La société AGEF FINANCE COURTAGE communique encore des documents bancaires émanant du CA (pièces 7.1)
Les documents que la société AGEF FINANCE COURTAGE communique (pièce 7.1) pour démontrer ses prestations auprès du Crédit agricole sont trop éparses pour valoir comme offre de prêt répondant aux exigences de la société LOFIM.
En revanche ils confortent les démarches effectuées par la société AGEF FINANCE COURTAGE auprès de la banque.
La société AGEF FINANCE COURTAGE démontre donc qu’elle a :
— sollicité des établissements bancaires pour obtenir un prêt ;
— négocié ces offres ;
— discuté des offres avec la société LOFIM.
La faute de la société LOFIM
L’article 6-2 du mandat de recherche rappelle les dispositions de l’article L519-6 du code monétaire et financier qui stipule que le mandataire ne peut toucher sa rémunération qu’à la suite du déblocage des fonds.

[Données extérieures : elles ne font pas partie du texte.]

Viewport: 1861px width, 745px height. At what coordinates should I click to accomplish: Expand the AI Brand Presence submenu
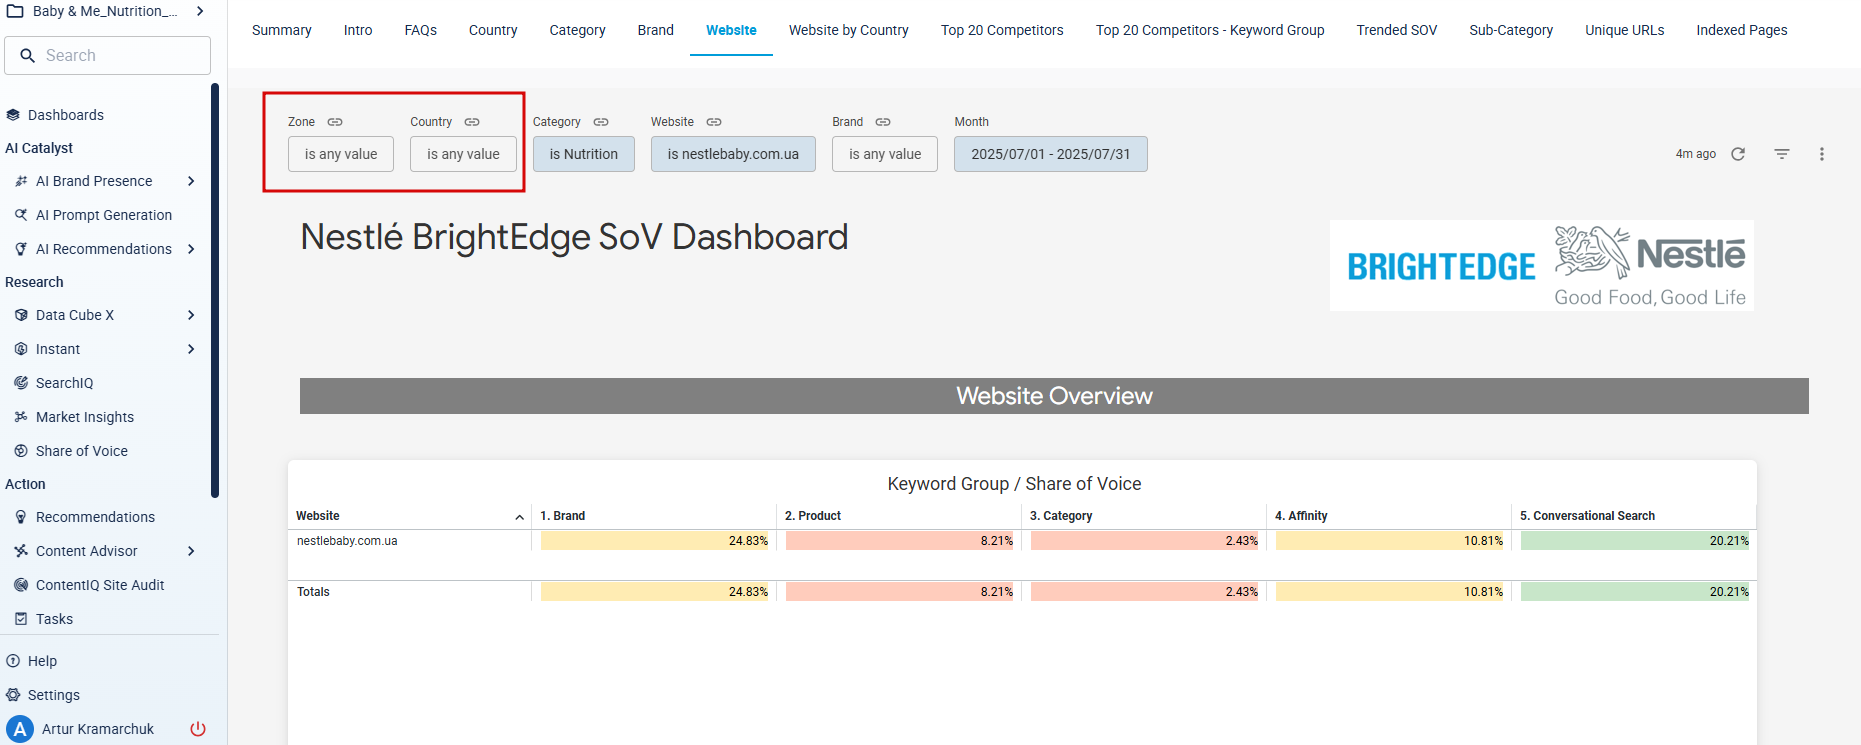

En l’absence de déblocage des fonds, la société AGEF FINANCE COURTAGE sollicite les versement de dommages et intérêts en faisant valoir qu’elle a perdu une chance de voir ses tractations aboutir compte tenu de la résiliation du mandat.

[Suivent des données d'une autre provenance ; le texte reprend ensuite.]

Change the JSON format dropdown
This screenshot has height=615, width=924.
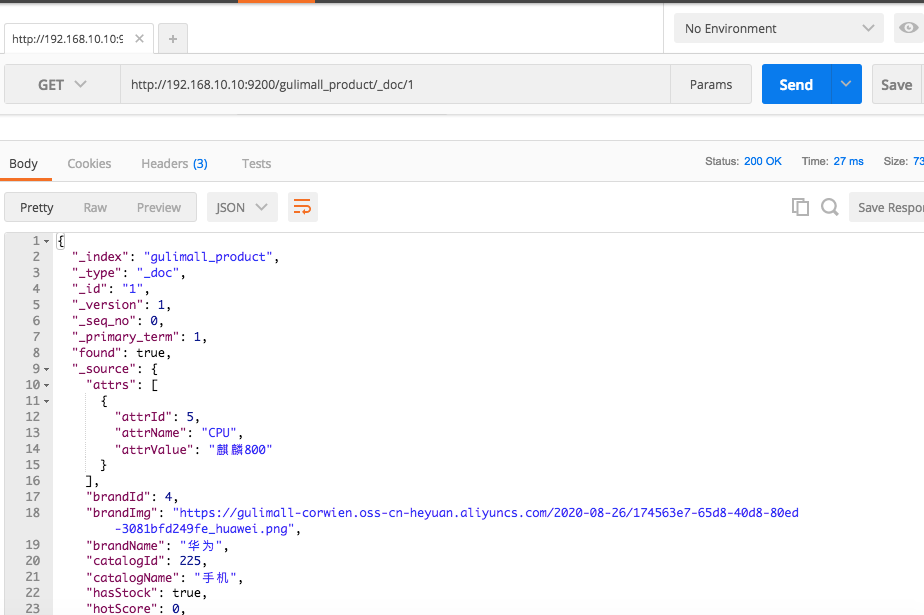(x=242, y=207)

Le mandat précise que le mandant se réserve toutefois la possibilité d’accepter on de refuser les offres de prêt qui pourraient avoir été formalisées par l’intermédiation du mandataire.
Le refus de la société LOFIM de contracter avec un établissement présenté par la société AGEF FINANCE COURTAGE n’est donc pas fautif.
La société AGEF FINANCE COURTAGE ne peut donc se plaindre de ne pas voir le contrat de prêt avec le Crédit agricole aller à son terme.
Le mandat prévoit que le mandant s’engage à ne pas interférer directement ou indirectement dans la réalisation de la mission confiée au mandataire (article 4.1)
La lettre de résiliation du 26 décembre 2022 précise qu’elle prend effet le 13 janvier 2023.
La société AGEF FINANCE COURTAGE fait valoir que la gérante de la société LOFIM lui aurait indiqué par téléphone qu’elle avait obtenu de meilleurs conditions auprès d’une autre banque.
Cette conversation et sa teneur ne sont pas établies. En outre, il n’est pas indiqué à quelle date elle aurait pu avoir lieu, et donc il peut en être déduit que la société LOFIM a contacté d’autres établissements financiers pendant la période d’exclusivité prévue au contrat .
Aucun manquement de la société LOFIM à ses obligations contractuelles n’est établi. Les demandes de paiement formées contre elle seront rejetées. Le jugement sera confirmé.
La demande de dommages et intérêts de la société LOFIM
La société LOFIM demande devant la cour la condamnation de la société AGEF FINANCE COURTAGE au titre du caractère abusif de la procédure.
Cette demande est recevable devant la cour en ce qu’elle vise la poursuite devant la cour de la procédure engagée.
La société LOFIM ne justifie pas que la société AGEF FINANCE COURTAGE ait agi en justice dans un but autre que celui de faire valoir ses droits. La demande de paiement de dommages-intérêts formée à ce titre sera rejetée.
Les demandes annexes
Il n’est pas inéquitable de condamner la société AGEF FINANCE COURTAGE à payer à la société LOFIM la somme de 2000 euros au titre de l’article 700 du code de procédure civile.
La société AGEF FINANCE COURTAGE est condamnée aux dépens d’appel.
PAR CES MOTIFS
La cour
Confirme le jugement,
Y ajoutant :
Condamne la société AGEF FINANCE COURTAGE à payer à la société LOFIM la somme de 2 000 euros au titre des dispositions de l’article 700 du code de procédure civile ;
Condamne la société AGEF FINANCE COURTAGE aux dépens d’appel.